Zeitgleich steigt die Zahl der Menschen im Südwesten, die sich während der Urlaubszeit bei einer Reise ins Ausland mit dem Coronavirus angesteckt haben, stark an. Innerhalb der vergangenen zwei Schulferien-Wochen registrierte das Landesgesundheitsamt 2.294 Infizierte, die sich womöglich im Ausland angesteckt haben. Seit Juni gab es 3.710 solcher Fälle. Am häufigsten kamen Menschen aus dem Kosovo mit einer Infektion zurück, insgesamt 773. 583 haben sich wahrscheinlich in der Türkei angesteckt, 426 in Kroatien, 241 in Spanien und 209 in Italien.
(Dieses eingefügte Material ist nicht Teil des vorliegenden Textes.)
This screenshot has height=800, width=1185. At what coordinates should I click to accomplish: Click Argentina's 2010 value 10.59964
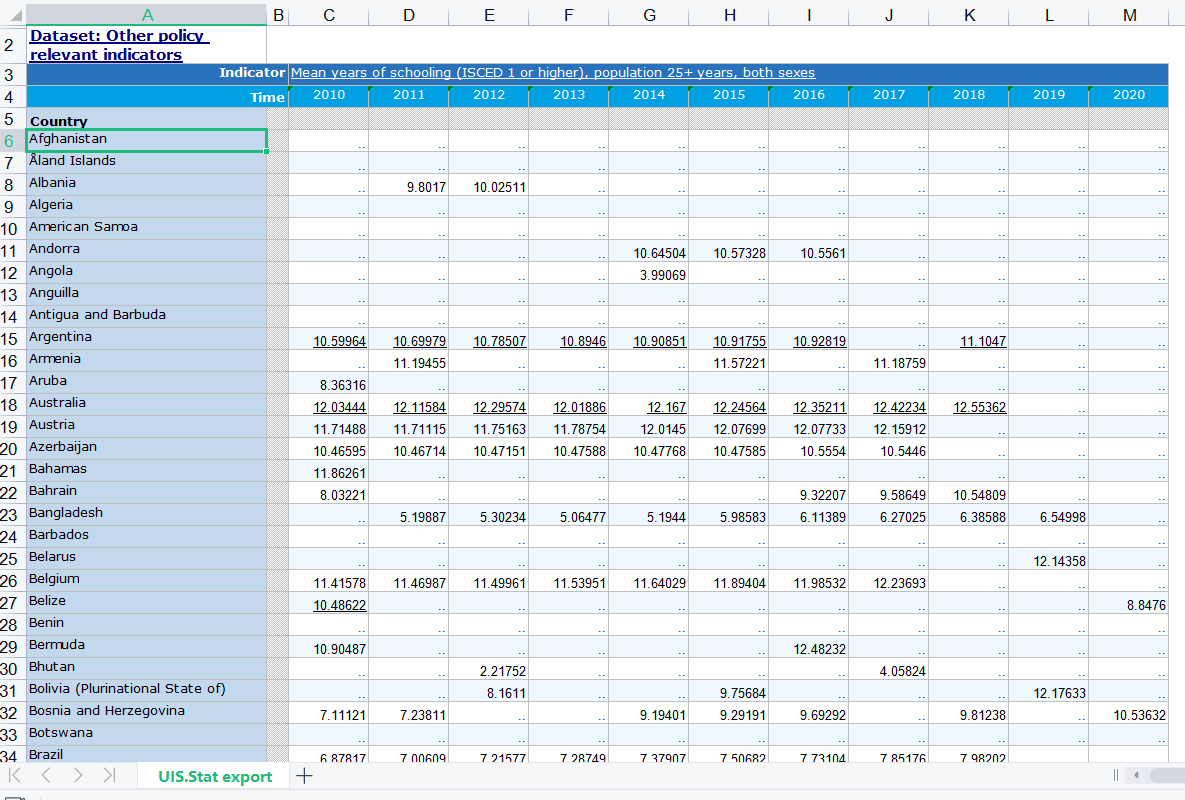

Außerdem hat das Landesgesundheitsamt erstmals Zahlen für sogenannte Corona-Impfdurchbrüche in Baden-Württemberg ermittelt. Demnach sind zwischen Donnerstag vergangener Woche und diesem Donnerstag etwa 670 Menschen an Covid-19 erkrankt, die entweder zweimal oder mit Johnson&Johnson geimpft waren, teilte das Gesundheitsministerium auf Anfrage der Deutschen Presse-Agentur mit. Das entspricht einer Sieben-Tages-Inzidenz von 10,1 (Stand Donnerstag 12.00 Uhr). Für diese Berechnung wird die Zahl der trotz Impfung Erkrankten mit der Zahl der schon vollständig Geimpften in Bezug gesetzt. Zum Vergleich: Die Sieben-Tage-Inzidenz bei den Ungeimpften liegt demnach bei 122,5. Das entspricht über 4.000 Erkrankten bei etwa 4,5 Millionen Menschen, die noch nicht geimpft sind. In Baden-Württemberg haben etwa 6,5 Millionen Menschen den vollständigen Impfschutz.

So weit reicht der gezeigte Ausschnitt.